A CCJ (Comissão de Constituição e Justiça) do Senado aprovou na quarta-feira (10) o projeto de lei 3.283/2021, que tipifica como atos terroristas os crimes praticados em nome ou em favor de grupos organizados.

A proposta não precisa passar pelo plenário da Casa e pode seguir para a Câmara dos Deputados. O texto só será analisado pelos senadores em sessão plenária se for apresentado recurso nesse sentido.

O projeto equipara à atividade terrorista as ações de milícias e facções. O objetivo é diferenciá-las de criminosos que agem individualmente a fim de garantir uma punição maior, com penas maiores.

“As milícias e outras associações criminosas têm exposto a população brasileira ao terror generalizado que a Lei Antiterror visa coibir. Assim, torna-se necessário aproximar a legislação de combate ao terrorismo daquela destinada à criminalidade organizada, evitando a repressão estatal seletiva e destinada apenas a pequenos delinquentes”, explicou o autor do projeto, senador Styvenson Valentim (Podemos-RN).

Penas

O texto prevê prisão de cinco a dez anos para quem constituir, organizar, integrar, manter ou custear organização paramilitar, milícia particular, grupo ou esquadrão para o fim de cometer crimes. A pena também prevê pagamento de R$ 2 mil a R$ 3 mil de multa por dia. Pela lei em vigor atualmente, a penalidade é de um a três anos de prisão.
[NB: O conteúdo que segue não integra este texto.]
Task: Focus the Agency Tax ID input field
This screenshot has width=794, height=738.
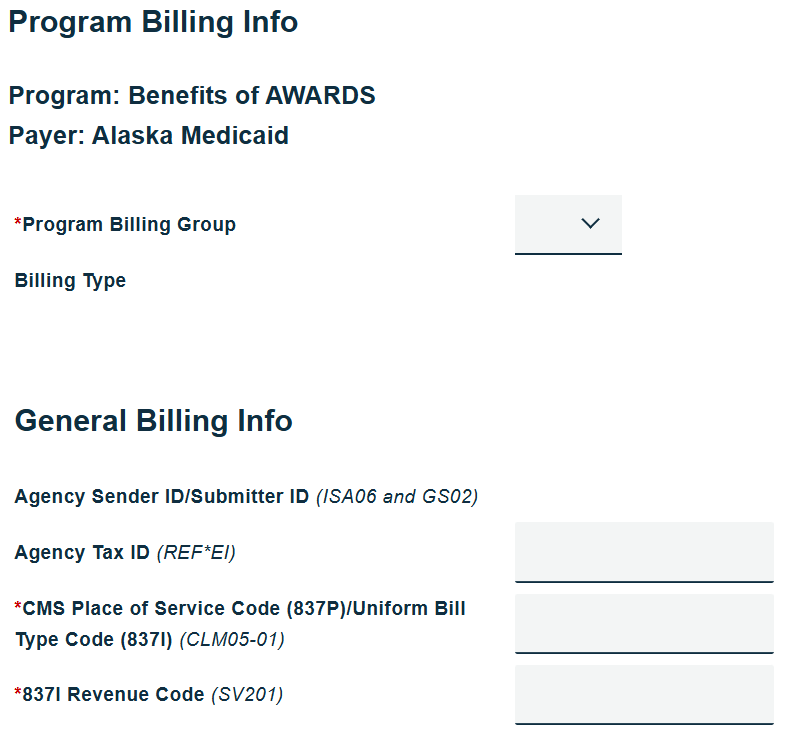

São previstas penas de 12 a 30 anos de prisão por manter monopólio territorial ou poder paralelo com uso de violência ou ameaça e por criar obstáculos à livre circulação de pessoas para exercer esse poder paralelo em determinada região.

Exceções

A criminalização não se aplica à conduta individual ou coletiva de pessoas em manifestações políticas, movimentos sociais, sindicais, religiosos, de classe ou de categoria profissional, direcionados por propósitos sociais ou reivindicatórios.

Ela também não se aplica a atos com o objetivo de contestar, criticar, protestar ou apoiar, com o objetivo de defender direitos, garantias e liberdades constitucionais, sem prejuízo da tipificação penal contida em lei.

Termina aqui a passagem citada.